• SHORT PROBLEM: Rewrite the lines from the one containing "Enable tooltips with Turn Tooltips On" through the one containing "Instruction: Open scale", replacing "ellipsis button" with "overflow menu button" and changing nothing else, and return only those lines.

## start DATA PROVIDED

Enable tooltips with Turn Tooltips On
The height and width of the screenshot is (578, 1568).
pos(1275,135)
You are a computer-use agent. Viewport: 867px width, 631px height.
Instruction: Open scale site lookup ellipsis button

## end DATA PROVIDED
## start DATA PROVIDED

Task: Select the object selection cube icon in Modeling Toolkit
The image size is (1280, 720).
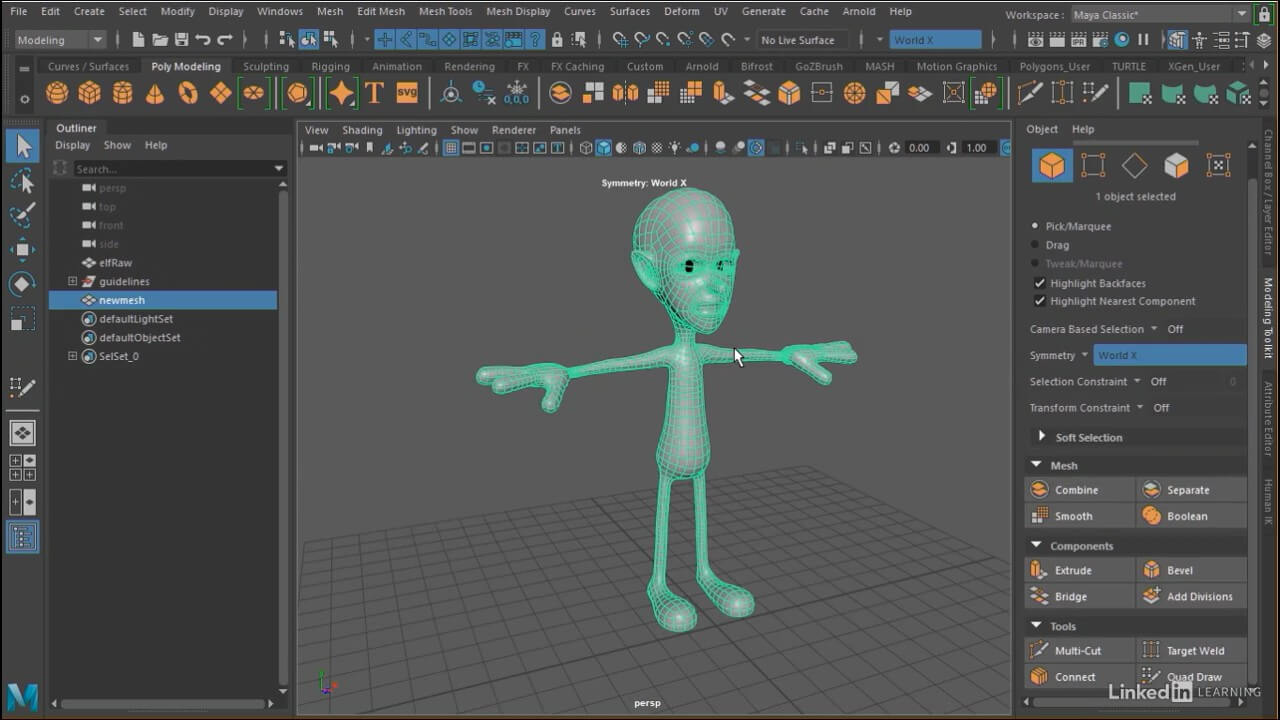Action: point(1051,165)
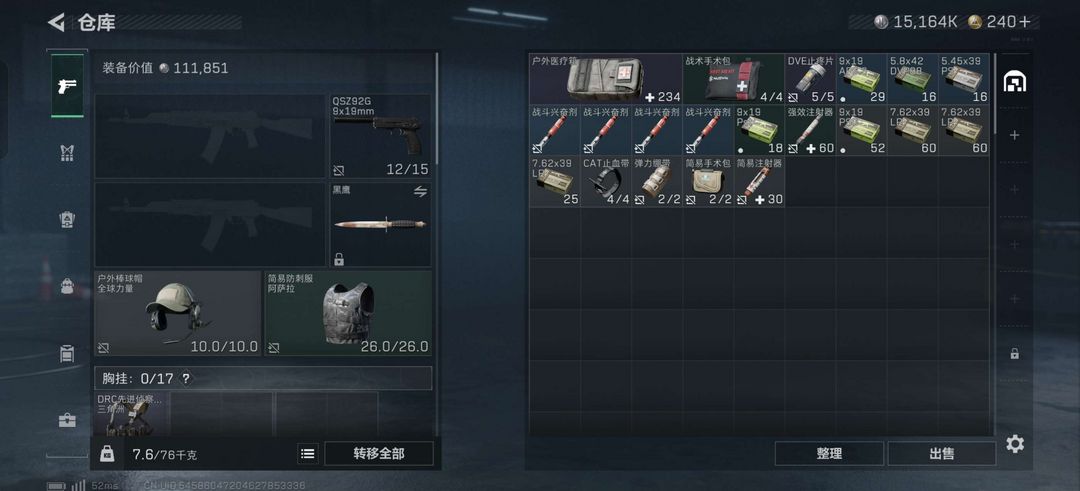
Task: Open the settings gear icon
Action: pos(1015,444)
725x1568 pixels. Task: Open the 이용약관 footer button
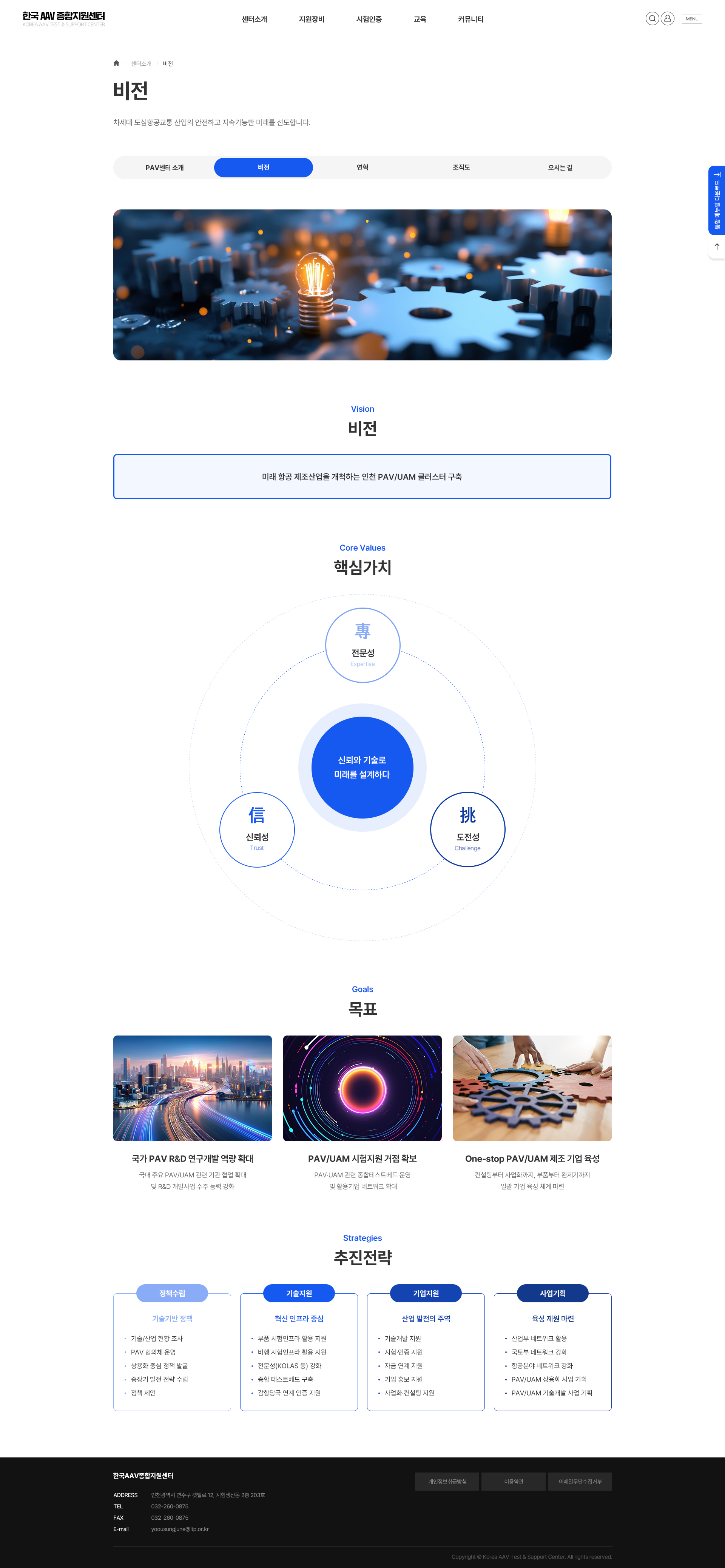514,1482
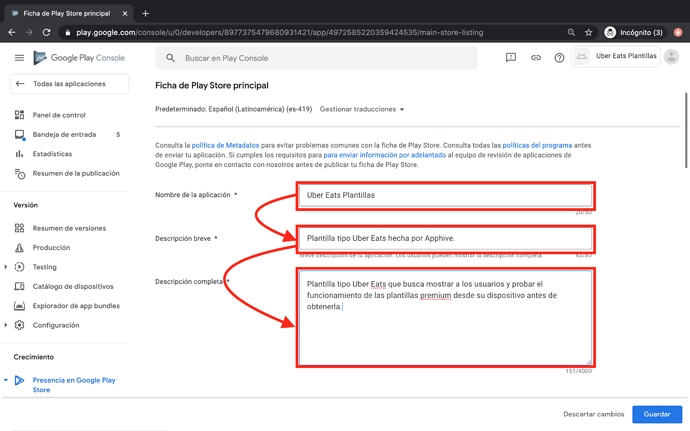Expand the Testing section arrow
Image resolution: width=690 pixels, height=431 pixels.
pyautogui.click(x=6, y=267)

## end DATA PROVIDED

• REPLY:
Enable tooltips with Turn Tooltips On
The height and width of the screenshot is (578, 1568).
pos(1275,135)
You are a computer-use agent. Viewport: 867px width, 631px height.
Instruction: Open scale site lookup overflow menu button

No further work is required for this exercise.